In our recent class, our professor introduced several technical concepts, including the K-Medoids clustering technique, and delved into the concept of hierarchical clustering. Here’s a summary of what was covered:
K-Medoids:
K-Medoids is a partitioning clustering algorithm that distinguishes itself by its enhanced robustness, especially in handling outliers. In contrast to K-Means, which uses the mean (average) as the cluster center, K-Medoids selects the actual data point (medoid) within a cluster. The medoid is the data point that minimizes the sum of distances to all other points in the same cluster. This unique approach makes K-Medoids less sensitive to outliers and particularly suitable for clusters with non-Gaussian shapes.
Hierarchical Clustering:
Hierarchical clustering is a clustering method characterized by the construction of a tree-like structure of clusters, establishing a hierarchical relationship between data points. There are two primary approaches to hierarchical clustering: agglomerative (bottom-up) and divisive (top-down).
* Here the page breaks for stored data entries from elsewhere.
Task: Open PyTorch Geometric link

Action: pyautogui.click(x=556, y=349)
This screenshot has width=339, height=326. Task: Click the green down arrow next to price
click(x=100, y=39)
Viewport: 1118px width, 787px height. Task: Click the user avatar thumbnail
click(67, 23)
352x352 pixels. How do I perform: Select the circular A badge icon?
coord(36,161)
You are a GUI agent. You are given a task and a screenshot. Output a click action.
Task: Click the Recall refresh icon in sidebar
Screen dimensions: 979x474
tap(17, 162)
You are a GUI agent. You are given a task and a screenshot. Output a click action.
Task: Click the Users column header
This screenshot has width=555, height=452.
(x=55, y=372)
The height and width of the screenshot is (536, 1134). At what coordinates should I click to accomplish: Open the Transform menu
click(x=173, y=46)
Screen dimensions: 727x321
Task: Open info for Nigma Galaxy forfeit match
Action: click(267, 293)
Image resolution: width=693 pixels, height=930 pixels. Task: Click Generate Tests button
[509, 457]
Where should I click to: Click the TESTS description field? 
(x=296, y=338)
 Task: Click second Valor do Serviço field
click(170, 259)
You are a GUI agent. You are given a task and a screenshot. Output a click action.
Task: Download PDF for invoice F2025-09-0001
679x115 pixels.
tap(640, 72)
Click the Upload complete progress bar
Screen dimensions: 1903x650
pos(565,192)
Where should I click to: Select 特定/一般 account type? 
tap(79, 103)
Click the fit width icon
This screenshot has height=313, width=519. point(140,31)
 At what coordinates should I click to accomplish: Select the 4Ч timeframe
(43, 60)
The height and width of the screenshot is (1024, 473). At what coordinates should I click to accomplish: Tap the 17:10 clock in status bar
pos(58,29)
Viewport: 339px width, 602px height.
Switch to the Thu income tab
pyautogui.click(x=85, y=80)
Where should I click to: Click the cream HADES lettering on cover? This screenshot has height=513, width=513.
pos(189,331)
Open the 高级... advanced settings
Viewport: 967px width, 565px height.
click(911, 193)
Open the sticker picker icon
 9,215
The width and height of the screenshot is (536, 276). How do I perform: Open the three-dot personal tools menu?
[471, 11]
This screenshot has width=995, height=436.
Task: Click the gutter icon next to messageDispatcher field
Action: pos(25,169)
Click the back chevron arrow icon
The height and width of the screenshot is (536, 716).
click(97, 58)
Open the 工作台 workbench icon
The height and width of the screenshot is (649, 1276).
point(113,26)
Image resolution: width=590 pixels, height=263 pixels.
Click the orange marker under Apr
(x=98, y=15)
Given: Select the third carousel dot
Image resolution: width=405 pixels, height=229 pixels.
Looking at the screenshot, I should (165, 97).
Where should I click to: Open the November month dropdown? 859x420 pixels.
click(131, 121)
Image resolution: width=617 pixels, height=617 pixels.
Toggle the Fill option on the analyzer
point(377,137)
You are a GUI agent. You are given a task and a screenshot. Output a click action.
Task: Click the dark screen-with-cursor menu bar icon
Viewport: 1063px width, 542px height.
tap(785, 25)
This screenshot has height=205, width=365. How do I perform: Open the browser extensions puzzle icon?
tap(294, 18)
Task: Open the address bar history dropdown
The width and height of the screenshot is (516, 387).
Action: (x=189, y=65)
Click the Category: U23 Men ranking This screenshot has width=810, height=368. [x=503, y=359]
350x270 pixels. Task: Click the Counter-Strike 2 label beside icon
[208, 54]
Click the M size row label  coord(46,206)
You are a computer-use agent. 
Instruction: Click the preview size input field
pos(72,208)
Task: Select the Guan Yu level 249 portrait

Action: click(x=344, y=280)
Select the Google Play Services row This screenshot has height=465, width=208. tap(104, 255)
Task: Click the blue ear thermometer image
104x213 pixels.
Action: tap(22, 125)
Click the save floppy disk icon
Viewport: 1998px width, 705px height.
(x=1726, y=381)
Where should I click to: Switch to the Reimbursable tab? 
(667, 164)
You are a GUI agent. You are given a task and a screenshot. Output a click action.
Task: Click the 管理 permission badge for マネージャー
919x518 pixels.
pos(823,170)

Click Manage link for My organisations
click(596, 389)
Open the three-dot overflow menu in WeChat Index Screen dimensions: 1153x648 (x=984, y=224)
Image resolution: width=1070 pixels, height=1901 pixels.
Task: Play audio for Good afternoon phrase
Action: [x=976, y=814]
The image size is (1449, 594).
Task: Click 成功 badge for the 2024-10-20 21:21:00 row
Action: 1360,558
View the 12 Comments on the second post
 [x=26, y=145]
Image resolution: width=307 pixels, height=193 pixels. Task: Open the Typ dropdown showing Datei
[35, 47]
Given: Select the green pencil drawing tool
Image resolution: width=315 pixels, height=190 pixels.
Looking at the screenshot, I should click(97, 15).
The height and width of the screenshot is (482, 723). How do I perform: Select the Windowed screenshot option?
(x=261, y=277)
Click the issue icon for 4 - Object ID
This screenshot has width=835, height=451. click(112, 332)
Agglomerative clustering starts with each data point as its own cluster and iteratively merges the closest neighboring clusters, creating a dendrogram as a visual representation. In contrast, divisive clustering begins with all data points in a single cluster and then recursively divides them into smaller clusters. One notable advantage of hierarchical clustering is that it doesn’t require specifying the number of clusters in advance, and it provides a visual representation of the inherent grouping of the data.
Dendrograms:
A dendrogram is a graphical representation in the form of a tree-like diagram, employed to visualize the hierarchical structure of clusters within hierarchical clustering. This visual tool displays the sequence of merges or splits, along with the respective distances at which these actions occur. The height of the vertical lines within the dendrogram signifies the dissimilarity or distance between clusters. By choosing a specific height to cut the dendrogram, you can obtain a desired number of clusters, making dendrograms a valuable aid in cluster selection.
These concepts offer a comprehensive toolbox for exploring and understanding the underlying structures and relationships within datasets, catering to a wide range of data types and shapes.